Hemorragia é complicação mais diretamente relacionada à realização da
esfincterotomia, com incidência relatada de 0,76% a 2,5%(8, 10) Na metade dos
casos a manifestação do sangramento pode ser tardia, ocorrendo dias após o
procedimento(7, 11, 15). Na presente série, encontrou-se taxa de 1,0% de
hemorragia. Em um dos dois casos, o sangramento não foi detectado durante o
procedimento e o doente foi readmitido 4 dias após a esfincterotomia.
Outras complicações como colangite e colecistite aguda, geralmente manifestam-
se 24 horas após o procedimento(7, 10). Como foi observado nesta casuística, os
três pacientes (1,5%) que desenvolveram colangite haviam sido liberados após o
exame e foram readmitidos posteriormente para tratamento da complicação.
A ocorrência de perfuração durante o exame tem sido relatada em até 1% dos
casos após esfincterotomia, geralmente retroperitonial, exceto em alterações
anatômicas(6, 10, 14). Neste estudo encontraram-se três casos de perfuração
(1,5%), dois deles associados à esfincterotomia e um após punção de pseudocisto
pancreático.
As complicações cardiorespiratórias são mais raras, ocorrendo em menos de 1%
dos casos. Geralmente são decorrentes da sedação utilizada ou da doença de base
(8, 10).

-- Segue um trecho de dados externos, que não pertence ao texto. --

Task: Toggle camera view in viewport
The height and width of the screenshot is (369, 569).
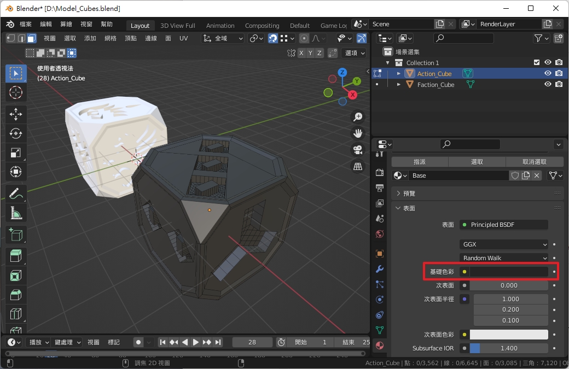Action: pos(358,149)
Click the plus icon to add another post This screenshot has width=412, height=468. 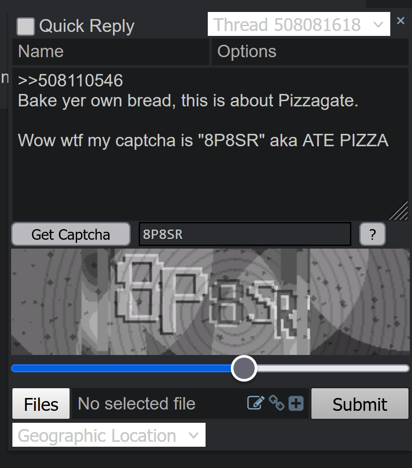[x=296, y=403]
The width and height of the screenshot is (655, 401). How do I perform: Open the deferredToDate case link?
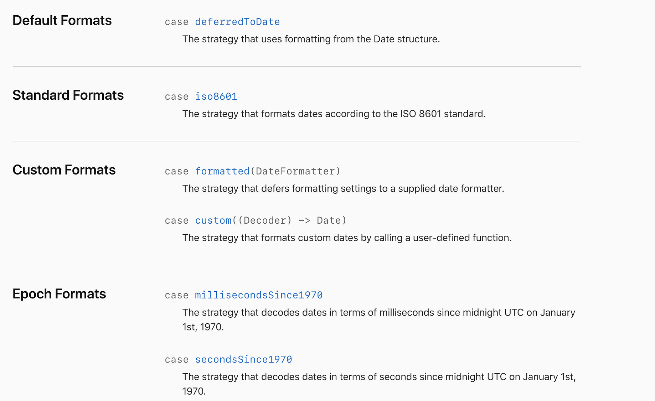click(237, 22)
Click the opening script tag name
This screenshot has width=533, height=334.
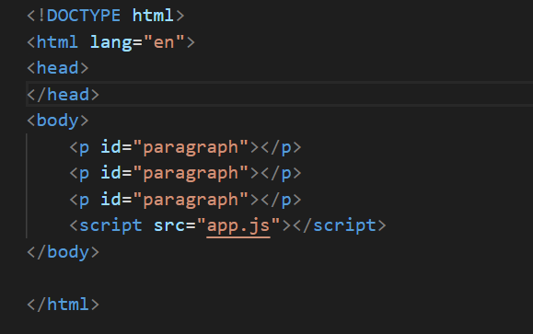110,226
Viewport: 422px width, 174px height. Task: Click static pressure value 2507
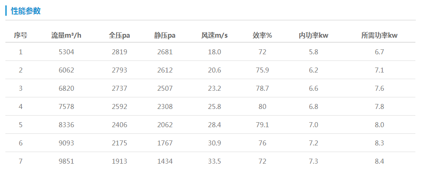pyautogui.click(x=165, y=89)
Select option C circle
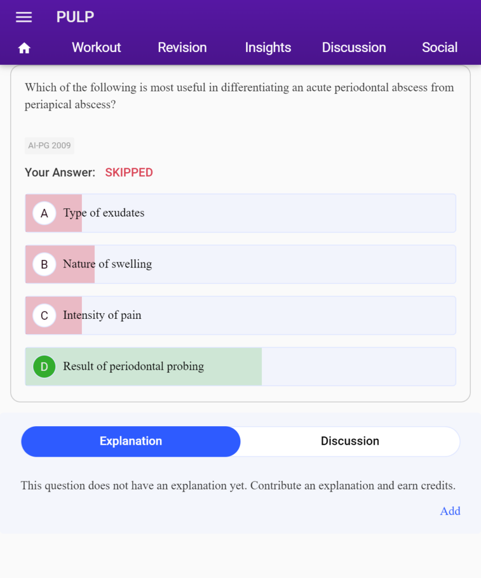Screen dimensions: 481x578 coord(44,316)
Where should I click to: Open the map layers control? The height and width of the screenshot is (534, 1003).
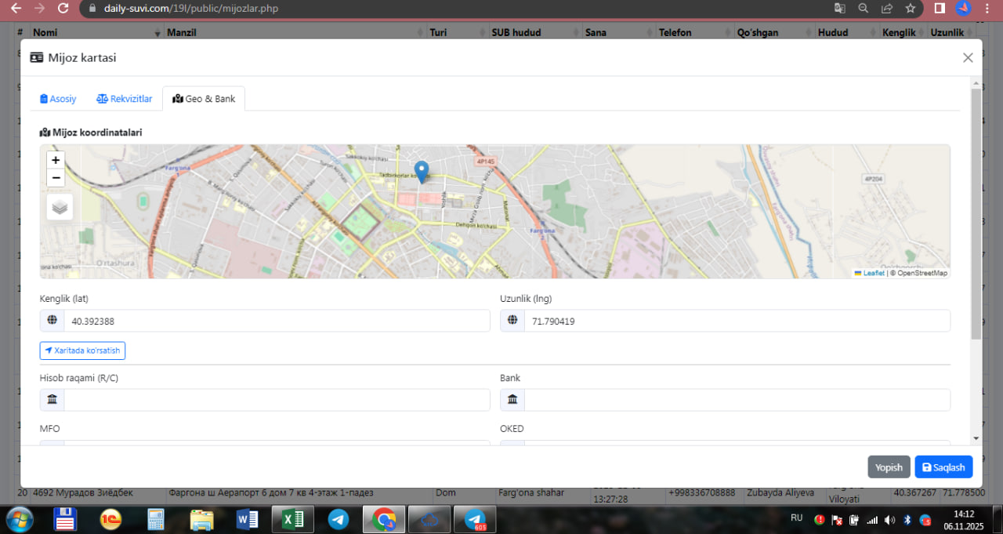[60, 207]
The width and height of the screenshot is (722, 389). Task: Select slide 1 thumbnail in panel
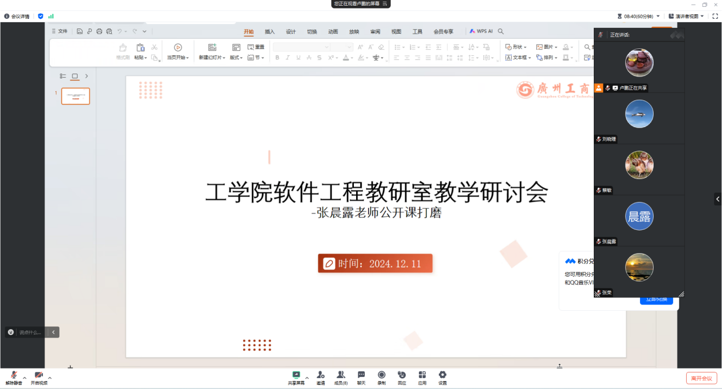point(76,96)
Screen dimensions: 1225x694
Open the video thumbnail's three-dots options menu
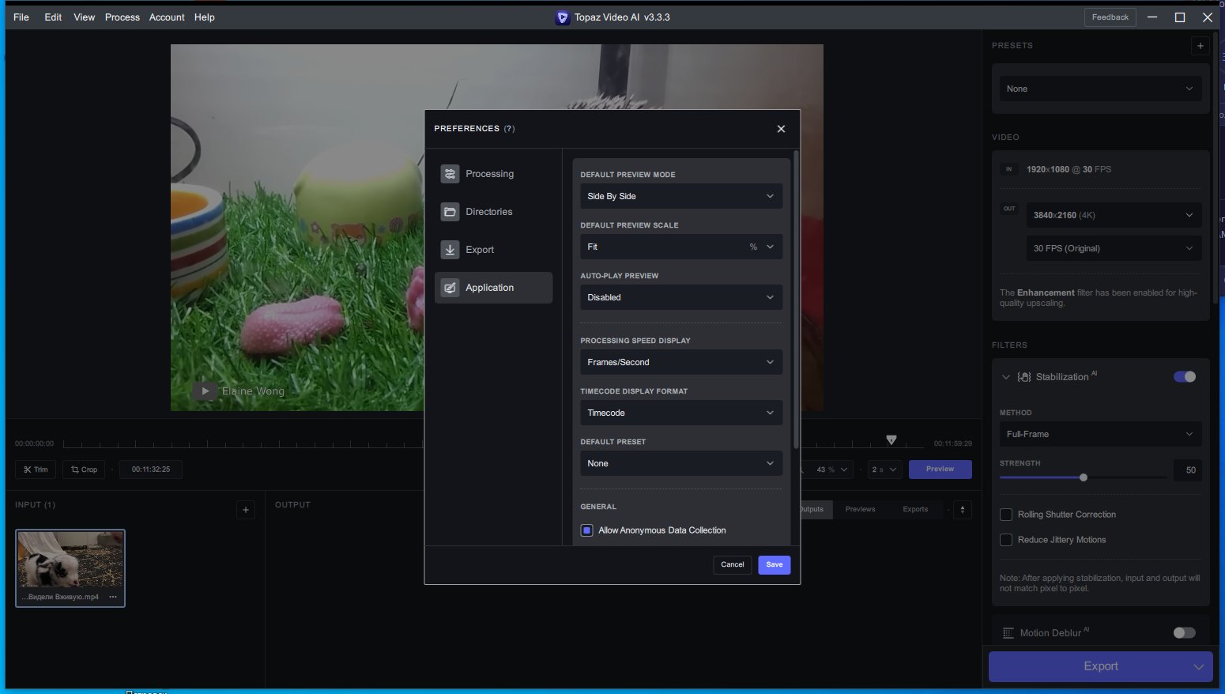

Observou-se um caso (0,5%) de depressão respiratória pelos sedativos.
No presente estudo, analisaram-se os diversos procedimentos da CPRE, estudados
separadamente nos trabalhos anteriormente descritos, através do grau de
dificuldade dos exames, porém não se encontrou diferença estatisticamente
significante quanto à taxa de complicações e os diferentes graus de dificuldade
do mesmo.
Assim como nos estudos referidos anteriormente, observou-se maior taxa de
complicações nos exames terapêuticos. Embora não haja dados publicados que
permitam esta conclusão, parece que neles, principalmente nos com maior grau de
complexidade, o tempo de observação após o procedimento deva ser prolongado
(talvez maior do que 2 horas). Além disso, em nosso meio, provavelmente seja
importante investigar a facilidade do paciente (no que se relaciona a acesso a
transporte) em retornar ao Serviço ou procurar outro local de atendimento
médico na evidência da ocorrência de qualquer sinal ou sintoma de complicação.
CONCLUSÃO
O tamanho da amostra estudada e os resultados negativos encontrados na análise
estatística impediram a determinação de fatores de risco independentes para
complicações pós-CPRE. Observou-se, contudo, que o índice de complicações
ocorridas nos procedimentos ambulatoriais é semelhante àquele dos exames
realizados durante internação hospitalar. A metade delas pôde ser identificada
logo após o procedimento e a outra metade identificada tardiamente, porém sem
determinar evolução negativa do caso, sem ocorrência de nenhum óbito.